Los papas Pío IX (1846-1878) y Juan XXIII (1958-1963) “representan dos aspectos opuestos de la Iglesia, el primero simboliza la Iglesia que juzga y condena; el segundo la Iglesia de la misericordia y el diálogo”, resumió un teólogo católico comentando el equilibrio al cual se entregó Juan Pablo II.
Asegurando que “los designios divinos habían querido que la beatificación vincule dos Papas que vivieron en contextos históricos muy diferentes”, Juan Pablo II defendió a Pío IX, cuya beatificación es muy discutida pues ante los ojos de muchos católicos es chocante que se haya hecho en forma simultánea a la de Juan XXIII, el “Papa Bueno”.
“Pío IX, cuando se encontraba sumergido en los acontecimientos turbulentos de su época, fue un ejemplo de adhesión incondicional a la verdad revelada e inmutable”, dijo el Sumo Pontífice.

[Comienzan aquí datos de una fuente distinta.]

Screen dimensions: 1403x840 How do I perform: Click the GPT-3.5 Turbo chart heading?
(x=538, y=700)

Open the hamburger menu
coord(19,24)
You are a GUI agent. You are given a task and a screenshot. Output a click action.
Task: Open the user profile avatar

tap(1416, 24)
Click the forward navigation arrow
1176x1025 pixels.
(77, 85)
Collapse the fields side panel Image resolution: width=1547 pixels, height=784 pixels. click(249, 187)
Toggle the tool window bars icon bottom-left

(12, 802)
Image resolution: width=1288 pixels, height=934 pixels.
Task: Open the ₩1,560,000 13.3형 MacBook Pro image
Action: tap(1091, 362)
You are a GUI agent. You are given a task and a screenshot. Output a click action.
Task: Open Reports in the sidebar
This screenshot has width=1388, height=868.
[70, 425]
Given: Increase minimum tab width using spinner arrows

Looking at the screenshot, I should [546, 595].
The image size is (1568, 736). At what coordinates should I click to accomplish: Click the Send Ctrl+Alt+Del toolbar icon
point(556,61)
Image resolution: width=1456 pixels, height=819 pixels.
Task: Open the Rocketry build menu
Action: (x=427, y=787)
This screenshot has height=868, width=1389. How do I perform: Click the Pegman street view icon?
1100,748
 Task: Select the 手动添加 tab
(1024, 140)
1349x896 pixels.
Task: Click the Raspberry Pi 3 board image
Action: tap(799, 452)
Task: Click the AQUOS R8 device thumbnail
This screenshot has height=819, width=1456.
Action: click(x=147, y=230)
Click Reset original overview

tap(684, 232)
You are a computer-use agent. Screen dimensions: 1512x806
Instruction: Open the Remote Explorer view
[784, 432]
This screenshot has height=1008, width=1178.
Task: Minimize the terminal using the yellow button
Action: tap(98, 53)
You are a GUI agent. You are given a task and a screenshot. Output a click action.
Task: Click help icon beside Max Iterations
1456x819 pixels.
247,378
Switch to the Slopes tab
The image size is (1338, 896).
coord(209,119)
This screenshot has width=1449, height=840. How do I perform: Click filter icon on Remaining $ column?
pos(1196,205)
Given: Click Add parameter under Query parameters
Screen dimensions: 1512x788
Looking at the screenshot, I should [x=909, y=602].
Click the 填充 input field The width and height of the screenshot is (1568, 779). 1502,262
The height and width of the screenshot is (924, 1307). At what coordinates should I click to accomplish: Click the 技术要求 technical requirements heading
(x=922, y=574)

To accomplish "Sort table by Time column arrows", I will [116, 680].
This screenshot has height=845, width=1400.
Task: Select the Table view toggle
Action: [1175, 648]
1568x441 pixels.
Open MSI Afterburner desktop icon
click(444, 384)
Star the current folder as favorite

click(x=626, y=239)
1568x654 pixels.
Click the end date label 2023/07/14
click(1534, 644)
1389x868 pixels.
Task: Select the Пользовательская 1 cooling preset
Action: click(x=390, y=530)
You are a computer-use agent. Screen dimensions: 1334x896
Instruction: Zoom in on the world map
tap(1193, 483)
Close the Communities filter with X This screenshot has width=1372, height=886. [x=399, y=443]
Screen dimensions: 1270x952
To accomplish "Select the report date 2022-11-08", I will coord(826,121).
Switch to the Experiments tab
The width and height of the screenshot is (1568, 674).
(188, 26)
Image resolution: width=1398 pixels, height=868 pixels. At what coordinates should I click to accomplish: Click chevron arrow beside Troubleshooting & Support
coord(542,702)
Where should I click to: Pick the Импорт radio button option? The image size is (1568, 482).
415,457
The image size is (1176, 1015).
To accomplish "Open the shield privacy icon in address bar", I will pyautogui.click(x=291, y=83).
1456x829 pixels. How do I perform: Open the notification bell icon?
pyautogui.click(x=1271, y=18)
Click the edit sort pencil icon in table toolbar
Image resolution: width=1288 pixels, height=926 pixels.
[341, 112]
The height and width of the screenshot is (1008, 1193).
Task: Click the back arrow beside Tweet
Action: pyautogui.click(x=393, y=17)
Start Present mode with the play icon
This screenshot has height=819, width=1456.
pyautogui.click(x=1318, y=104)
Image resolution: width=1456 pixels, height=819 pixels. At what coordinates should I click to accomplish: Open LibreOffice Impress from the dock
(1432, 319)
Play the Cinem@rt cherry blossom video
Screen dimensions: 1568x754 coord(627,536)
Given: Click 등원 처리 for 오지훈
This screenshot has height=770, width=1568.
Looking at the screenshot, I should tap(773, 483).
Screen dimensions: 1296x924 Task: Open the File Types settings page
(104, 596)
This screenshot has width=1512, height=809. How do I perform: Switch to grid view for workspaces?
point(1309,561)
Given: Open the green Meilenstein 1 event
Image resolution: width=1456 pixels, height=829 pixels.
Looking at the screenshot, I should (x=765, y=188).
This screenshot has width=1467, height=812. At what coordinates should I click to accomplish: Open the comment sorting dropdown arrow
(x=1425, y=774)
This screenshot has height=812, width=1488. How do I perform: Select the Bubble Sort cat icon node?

“Al beatificar a uno de sus hijos, la Iglesia no celebra opciones históricas particulares que éste ha elegido sino que más bien lo cita como ejemplo a seguir y venerar por sus virtudes”, dijo el Papa a los fieles reunidos en la Basílica de San Pedro en cuya fachada habían sido desplegadas los retratos de los nuevos beatos.
Pío IX pasó a la posteridad como el último Papa-rey; antisemita, que ahogó en sangre la joven República romana e hizo guillotinar a los patriotas italianos, condenó el socialismo, el liberalismo y el comunismo y proclamó los dogmas de la Inmaculada Concepción y la infalibilidad papal.
Al compararlos, el Papa afirmó que tanto Juan XXIII, reconocido por su apertura a los no creyentes y a los judíos y Pío IX “estaban relacionados más allá de las apariencias por similitudes numerosas en el plano humano y espiritual”.
Las autoridades israelíes expresaron oficialmente ayer su más “profunda queja” por la beatificación del Papa Pío IX, acusado de “antisemitismo. El ministro encargado de las relaciones con la Diáspora judía, el rabino Michael Melchior, “lamentó profundamente” que el Vaticano haya vinculado la beatificación del Papa Juan XXIII con la del Papa Pío IX, en un comunicado.
“Juan XXIII era un Justo entre los Gentiles (los no-judíos), mientras que la beatificación de Pío IX puede ser interpretada por el mundo judío como la aceptación por parte de la Iglesia Católica romana de la prolongada práctica de la conversión forzada”, agrega.